**What to work on**.
Copy the closing run of lines, from the one with "At what coordinates should I click to accomplish: Click the 91" through the last line of the listing, exactly and without any pictures.

**Supplied material**.
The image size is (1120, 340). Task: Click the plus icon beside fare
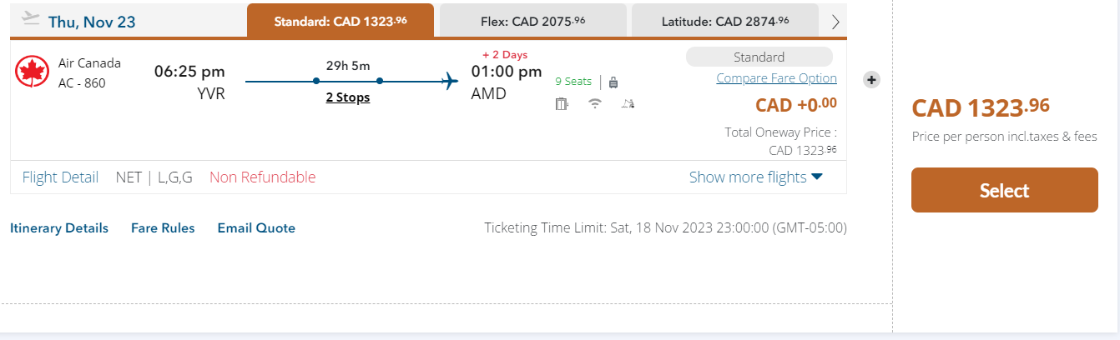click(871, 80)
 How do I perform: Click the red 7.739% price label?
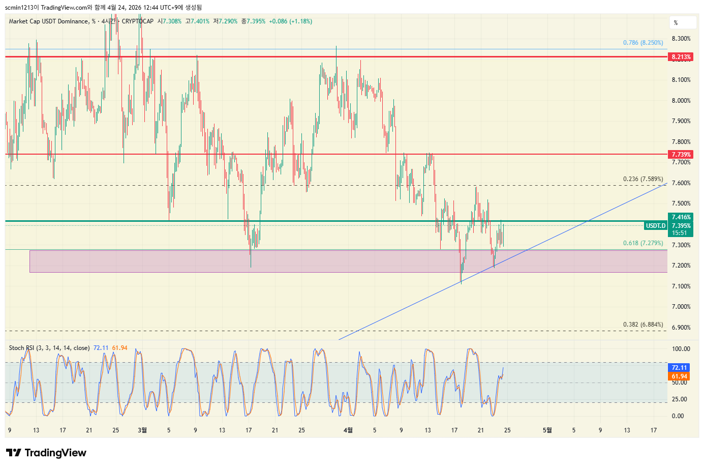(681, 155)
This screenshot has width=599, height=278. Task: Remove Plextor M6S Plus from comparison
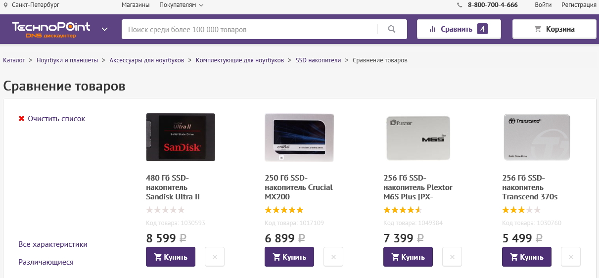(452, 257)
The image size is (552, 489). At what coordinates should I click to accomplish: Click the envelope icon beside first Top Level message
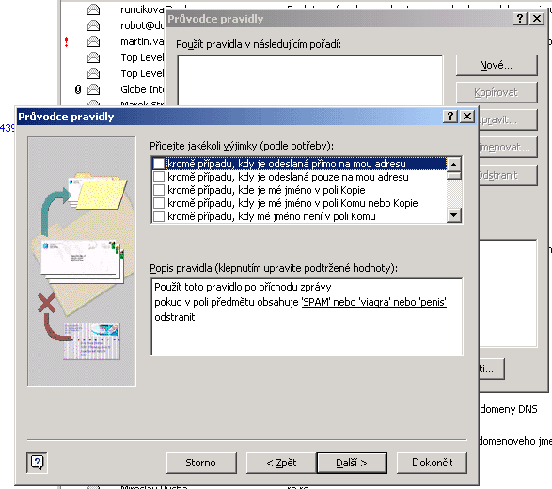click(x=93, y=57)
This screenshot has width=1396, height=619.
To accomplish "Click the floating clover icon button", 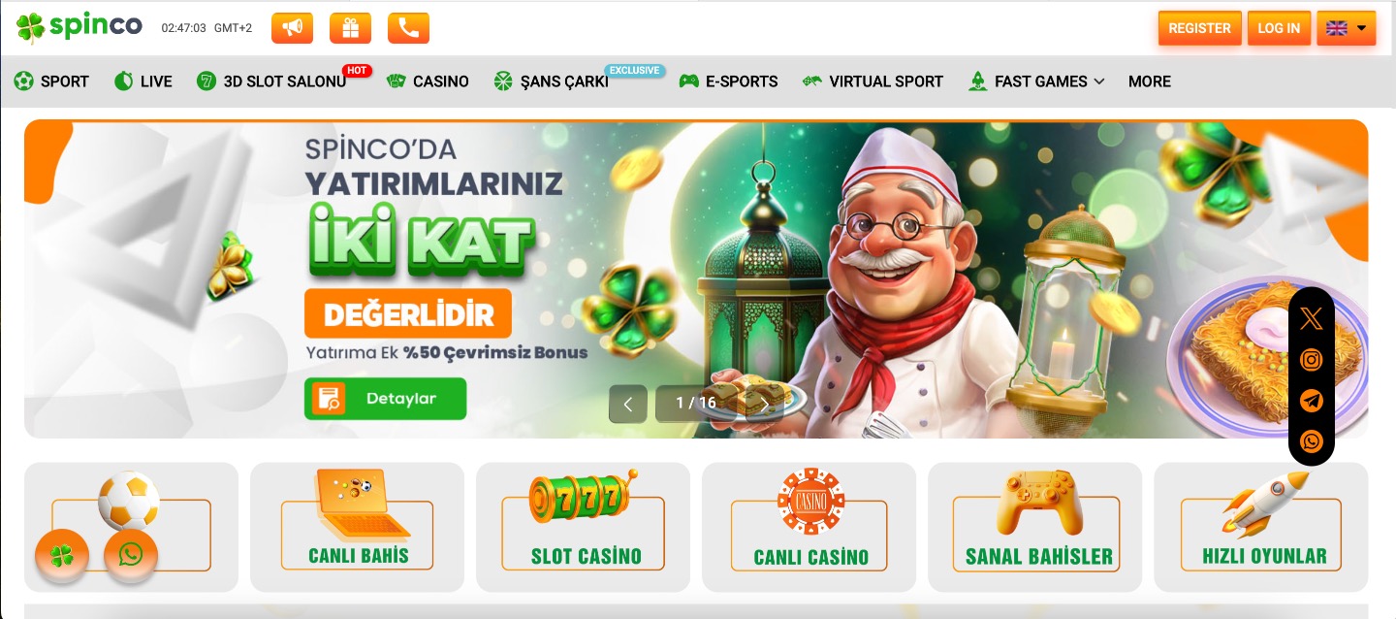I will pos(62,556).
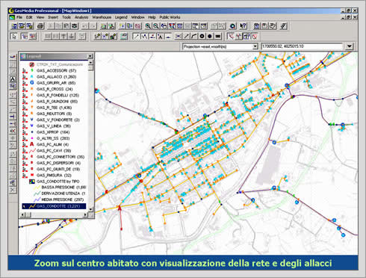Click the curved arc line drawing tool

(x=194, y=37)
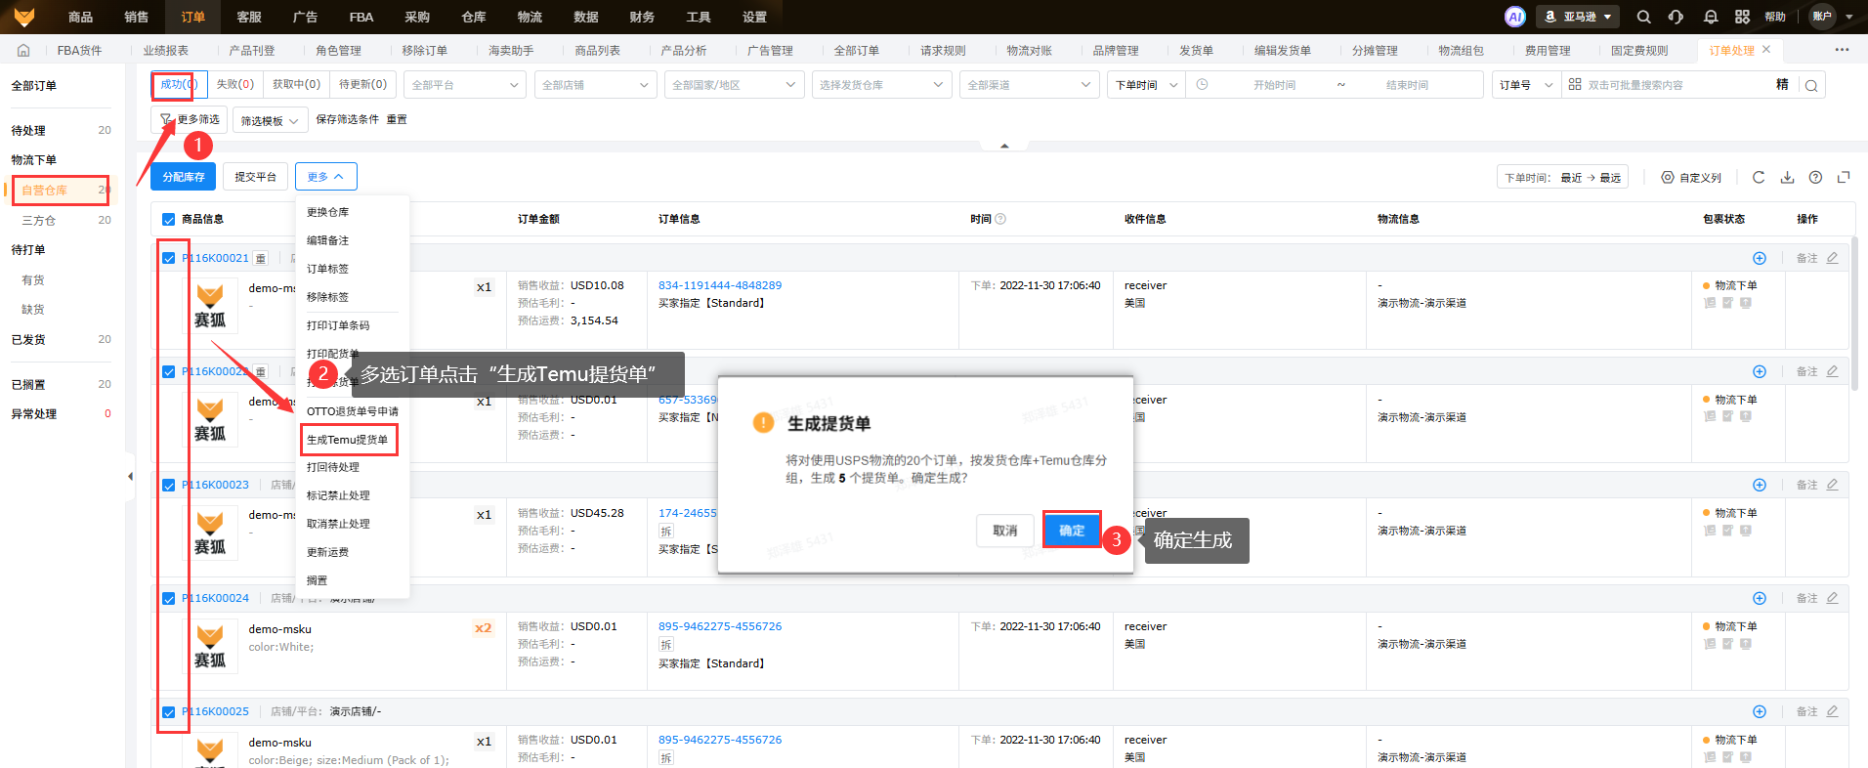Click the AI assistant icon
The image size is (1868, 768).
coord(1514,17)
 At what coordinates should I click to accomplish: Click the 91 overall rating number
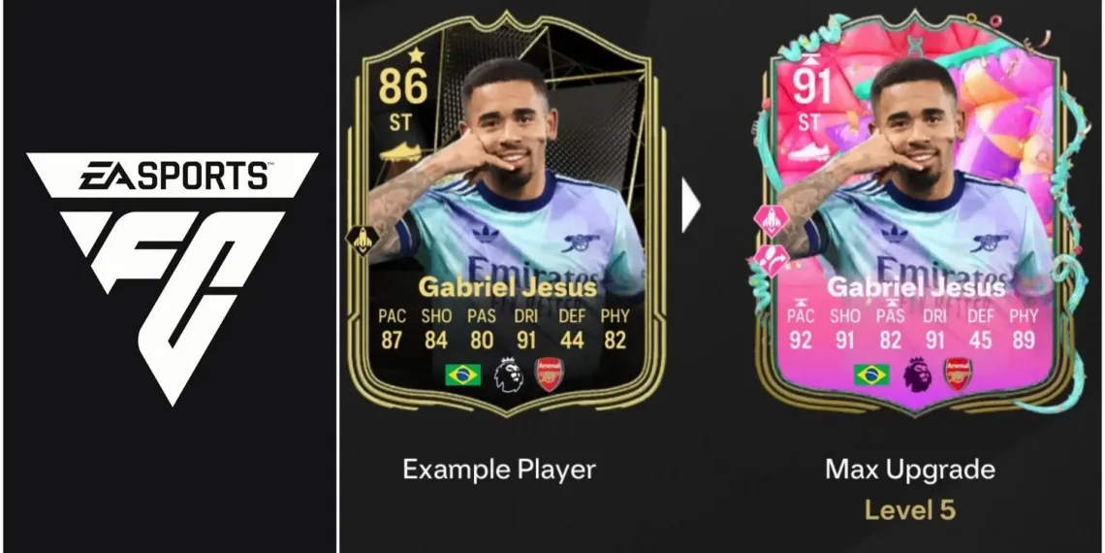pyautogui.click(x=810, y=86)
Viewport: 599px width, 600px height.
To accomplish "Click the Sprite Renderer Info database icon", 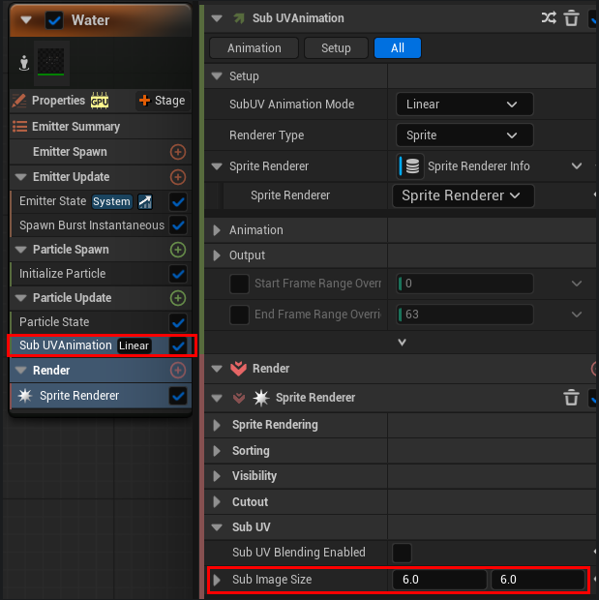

**Task solution**.
 At what coordinates should I click to accomplish: Click the 91 overall rating number
pyautogui.click(x=810, y=86)
Viewport: 599px width, 600px height.
To accomplish "Click the Sprite Renderer Info database icon", 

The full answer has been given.